Minister of Agriculture and Irrigation
- In office 9 January 2018 – 2 April 2018
- Prime Minister: Mercedes Aráoz
- Preceded by: José Hernández Calderón
- Succeeded by: Gustavo Mostajo

Member of Senate
- Incumbent
- Assumed office 26 July 2026
- Constituency: Amazonas

Personal details
- Born: 18 August 1959 (age 67) Huambo, Peru
- Party: Popular Force
- Spouse: Divorciado
- Children: 3
- Education: Pontifical Catholic University of Peru (BA); University of California, Los Angeles (BA);
- Profession: Economist; politician;

= José Arista Arbildo =

Peruvian economist and politician (born 1959)

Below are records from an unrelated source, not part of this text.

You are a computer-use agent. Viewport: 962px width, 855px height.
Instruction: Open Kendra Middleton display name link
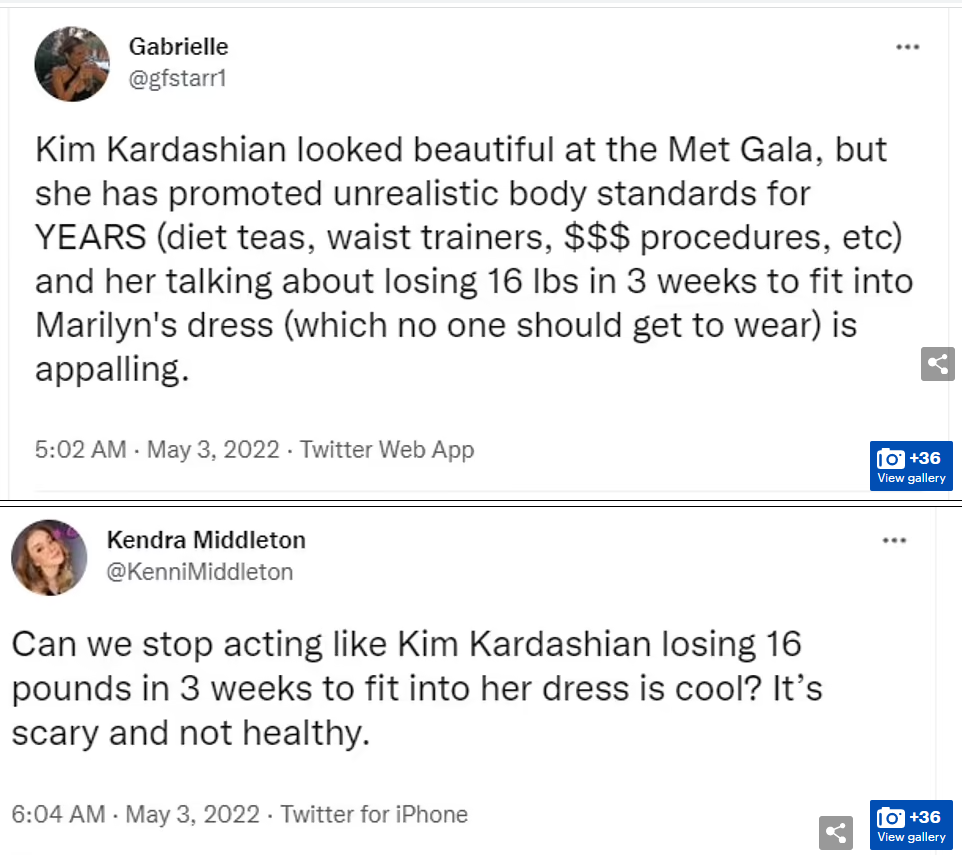point(206,540)
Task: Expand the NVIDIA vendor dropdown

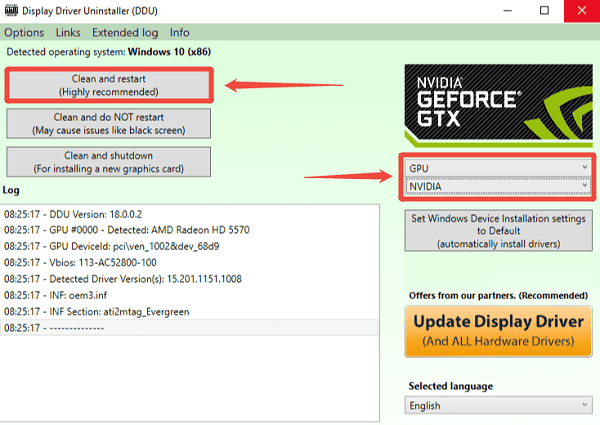Action: [496, 186]
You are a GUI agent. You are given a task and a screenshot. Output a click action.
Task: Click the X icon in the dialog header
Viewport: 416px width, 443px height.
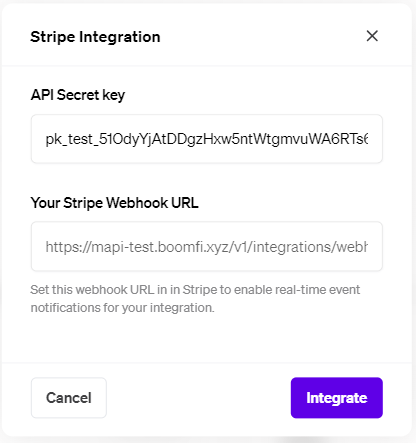click(372, 36)
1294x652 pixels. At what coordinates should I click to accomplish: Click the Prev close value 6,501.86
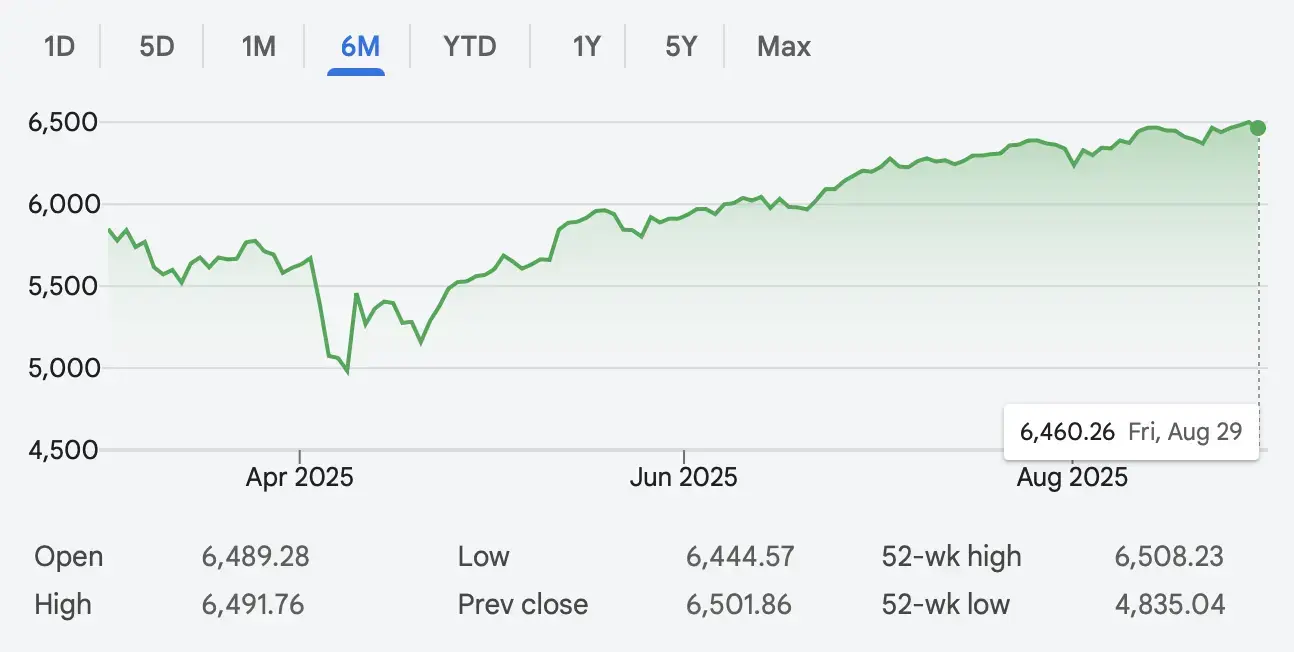tap(739, 605)
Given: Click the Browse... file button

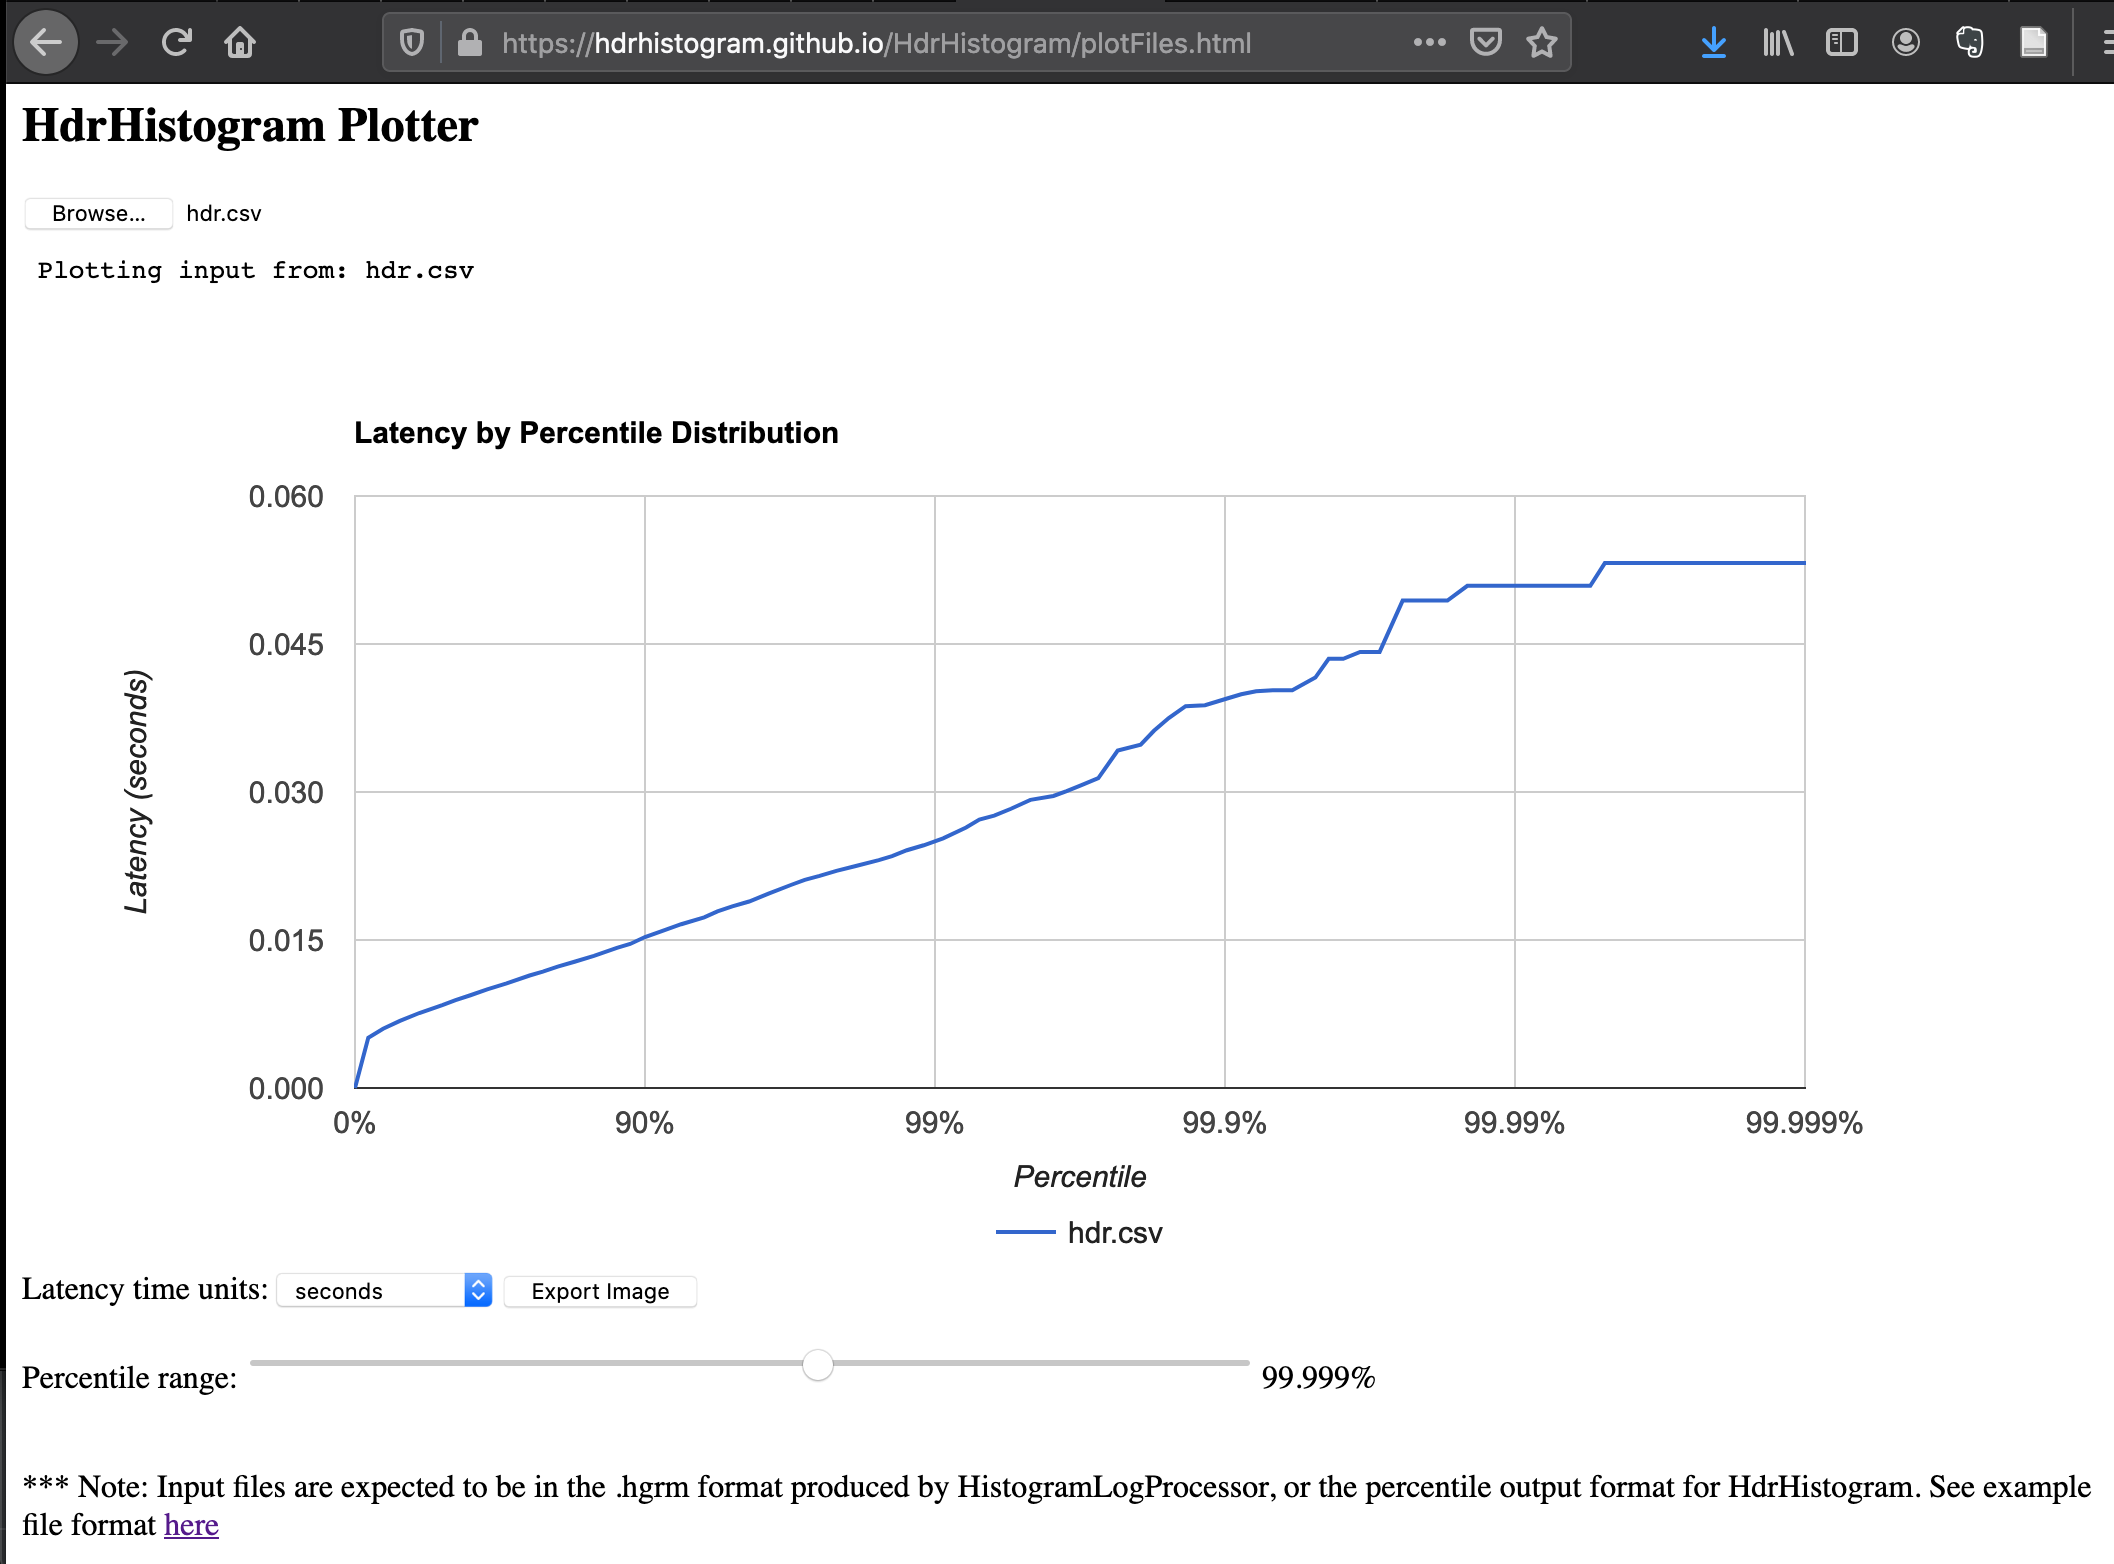Looking at the screenshot, I should (x=98, y=213).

José Berley Arista Arbildo (born 18 August 1959) is a Peruvian economist and politician, a member of Popular Force party. He is the senator-elect for the Department of Amazonas constituency.

== Political career ==

From 2011 to 2014, he served as the Governor of Amazonas.

In 2018, President Pedro Pablo Kuczynski appointed him as the Minister of Agriculture and Irrigation, until Martín Vizcarra became president.

On 10 November 2020, he was appointed the Minister of Economy and Finance by President Manuel Merino, until Merino's resignation five days later. Arista was appointed the Minister of Economy and Finance again in February 2024 by President Dina Boluarte, serving through January 2025.

In 2025, he joined the Popular Force party. He ran for the seat in the Peruvian Senate for the Department of Amazonas constituency, and was elected in April 2026.